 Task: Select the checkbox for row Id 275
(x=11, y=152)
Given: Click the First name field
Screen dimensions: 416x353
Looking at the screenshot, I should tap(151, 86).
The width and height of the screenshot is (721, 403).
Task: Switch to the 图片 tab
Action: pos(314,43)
------------------------------------------------------------------------
> [Exercise objective] Locate every line in the entries above that contains the word "Task" and copy each of those lines.

> [Final result]
 Task: Select the checkbox for row Id 275
Task: Switch to the 图片 tab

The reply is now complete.